## DIRECTIONS
What is needed here is an exact transcription of all the entries.

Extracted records

※ ※ ※

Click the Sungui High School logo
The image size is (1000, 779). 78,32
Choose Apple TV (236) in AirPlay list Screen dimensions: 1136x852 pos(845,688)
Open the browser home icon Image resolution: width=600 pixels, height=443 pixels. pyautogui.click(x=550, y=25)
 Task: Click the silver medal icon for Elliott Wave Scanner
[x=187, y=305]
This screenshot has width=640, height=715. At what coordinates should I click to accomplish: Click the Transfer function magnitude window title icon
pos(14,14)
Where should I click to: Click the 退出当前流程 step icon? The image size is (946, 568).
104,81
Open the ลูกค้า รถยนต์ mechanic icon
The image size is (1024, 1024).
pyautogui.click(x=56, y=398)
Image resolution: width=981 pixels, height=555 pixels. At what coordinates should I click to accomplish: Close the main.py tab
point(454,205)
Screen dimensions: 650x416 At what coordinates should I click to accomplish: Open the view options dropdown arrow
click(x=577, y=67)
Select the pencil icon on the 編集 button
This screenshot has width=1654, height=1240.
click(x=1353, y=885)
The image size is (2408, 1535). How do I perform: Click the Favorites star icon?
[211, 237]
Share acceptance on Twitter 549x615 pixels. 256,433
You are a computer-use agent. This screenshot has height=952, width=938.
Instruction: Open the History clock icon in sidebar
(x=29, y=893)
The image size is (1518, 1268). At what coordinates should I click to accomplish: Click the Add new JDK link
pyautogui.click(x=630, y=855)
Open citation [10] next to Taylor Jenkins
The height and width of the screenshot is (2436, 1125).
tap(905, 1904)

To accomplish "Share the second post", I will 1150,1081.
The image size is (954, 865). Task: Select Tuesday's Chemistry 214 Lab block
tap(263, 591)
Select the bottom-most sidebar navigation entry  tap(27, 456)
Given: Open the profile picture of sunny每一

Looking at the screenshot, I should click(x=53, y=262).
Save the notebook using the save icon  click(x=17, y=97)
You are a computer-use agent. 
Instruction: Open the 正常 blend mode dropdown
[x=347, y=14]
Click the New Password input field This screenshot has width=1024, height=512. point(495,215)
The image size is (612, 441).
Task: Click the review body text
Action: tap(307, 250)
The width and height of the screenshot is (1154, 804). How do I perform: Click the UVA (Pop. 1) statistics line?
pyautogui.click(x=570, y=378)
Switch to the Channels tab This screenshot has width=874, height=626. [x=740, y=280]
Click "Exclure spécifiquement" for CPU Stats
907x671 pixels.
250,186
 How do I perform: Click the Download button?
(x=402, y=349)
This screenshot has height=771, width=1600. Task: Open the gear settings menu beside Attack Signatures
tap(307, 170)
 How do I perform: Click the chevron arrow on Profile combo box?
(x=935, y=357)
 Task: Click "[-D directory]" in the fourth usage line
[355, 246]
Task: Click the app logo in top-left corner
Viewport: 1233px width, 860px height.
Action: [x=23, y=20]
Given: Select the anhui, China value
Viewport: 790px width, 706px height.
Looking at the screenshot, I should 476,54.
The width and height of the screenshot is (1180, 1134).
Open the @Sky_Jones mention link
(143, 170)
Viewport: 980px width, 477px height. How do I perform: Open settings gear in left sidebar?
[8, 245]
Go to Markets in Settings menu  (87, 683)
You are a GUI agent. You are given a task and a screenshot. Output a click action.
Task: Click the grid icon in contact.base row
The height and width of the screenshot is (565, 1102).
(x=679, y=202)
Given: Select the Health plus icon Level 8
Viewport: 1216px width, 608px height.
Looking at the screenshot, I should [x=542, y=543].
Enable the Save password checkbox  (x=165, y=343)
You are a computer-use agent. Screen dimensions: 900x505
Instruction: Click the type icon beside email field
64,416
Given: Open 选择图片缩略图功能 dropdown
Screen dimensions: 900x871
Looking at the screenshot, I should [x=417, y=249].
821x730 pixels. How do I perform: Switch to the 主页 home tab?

※ ※ ※

## SOLVED EXERCISE
Click the Sungui High School logo
The image size is (1000, 779). 78,32
Choose Apple TV (236) in AirPlay list Screen dimensions: 1136x852 pos(845,688)
Open the browser home icon Image resolution: width=600 pixels, height=443 pixels. pyautogui.click(x=550, y=25)
 Task: Click the silver medal icon for Elliott Wave Scanner
[x=187, y=305]
This screenshot has width=640, height=715. At what coordinates should I click to accomplish: Click the Transfer function magnitude window title icon
pos(14,14)
Where should I click to: Click the 退出当前流程 step icon? The image size is (946, 568).
104,81
Open the ลูกค้า รถยนต์ mechanic icon
The image size is (1024, 1024).
pyautogui.click(x=56, y=398)
Image resolution: width=981 pixels, height=555 pixels. At what coordinates should I click to accomplish: Close the main.py tab
point(454,205)
Screen dimensions: 650x416 At what coordinates should I click to accomplish: Open the view options dropdown arrow
click(x=577, y=67)
Select the pencil icon on the 編集 button
This screenshot has width=1654, height=1240.
click(x=1353, y=885)
The image size is (2408, 1535). How do I perform: Click the Favorites star icon?
[211, 237]
Share acceptance on Twitter 549x615 pixels. 256,433
You are a computer-use agent. This screenshot has height=952, width=938.
Instruction: Open the History clock icon in sidebar
(x=29, y=893)
The image size is (1518, 1268). At what coordinates should I click to accomplish: Click the Add new JDK link
pyautogui.click(x=630, y=855)
Open citation [10] next to Taylor Jenkins
The height and width of the screenshot is (2436, 1125).
tap(905, 1904)

To accomplish "Share the second post", I will 1150,1081.
The image size is (954, 865). Task: Select Tuesday's Chemistry 214 Lab block
tap(263, 591)
Select the bottom-most sidebar navigation entry  tap(27, 456)
Given: Open the profile picture of sunny每一

Looking at the screenshot, I should click(x=53, y=262).
Save the notebook using the save icon  click(x=17, y=97)
You are a computer-use agent. 
Instruction: Open the 正常 blend mode dropdown
[x=347, y=14]
Click the New Password input field This screenshot has width=1024, height=512. point(495,215)
The image size is (612, 441).
Task: Click the review body text
Action: tap(307, 250)
The width and height of the screenshot is (1154, 804). How do I perform: Click the UVA (Pop. 1) statistics line?
pyautogui.click(x=570, y=378)
Switch to the Channels tab This screenshot has width=874, height=626. [x=740, y=280]
Click "Exclure spécifiquement" for CPU Stats
907x671 pixels.
250,186
 How do I perform: Click the Download button?
(x=402, y=349)
This screenshot has height=771, width=1600. Task: Open the gear settings menu beside Attack Signatures
tap(307, 170)
 How do I perform: Click the chevron arrow on Profile combo box?
(x=935, y=357)
 Task: Click "[-D directory]" in the fourth usage line
[355, 246]
Task: Click the app logo in top-left corner
Viewport: 1233px width, 860px height.
Action: [x=23, y=20]
Given: Select the anhui, China value
Viewport: 790px width, 706px height.
Looking at the screenshot, I should 476,54.
The width and height of the screenshot is (1180, 1134).
Open the @Sky_Jones mention link
(143, 170)
Viewport: 980px width, 477px height. How do I perform: Open settings gear in left sidebar?
[8, 245]
Go to Markets in Settings menu  (87, 683)
You are a GUI agent. You are given a task and a screenshot. Output a click action.
Task: Click the grid icon in contact.base row
The height and width of the screenshot is (565, 1102).
(x=679, y=202)
Given: Select the Health plus icon Level 8
Viewport: 1216px width, 608px height.
Looking at the screenshot, I should [x=542, y=543].
Enable the Save password checkbox  (x=165, y=343)
You are a computer-use agent. Screen dimensions: 900x505
Instruction: Click the type icon beside email field
64,416
Given: Open 选择图片缩略图功能 dropdown
Screen dimensions: 900x871
Looking at the screenshot, I should [x=417, y=249].
821x730 pixels. How do I perform: Switch to the 主页 home tab?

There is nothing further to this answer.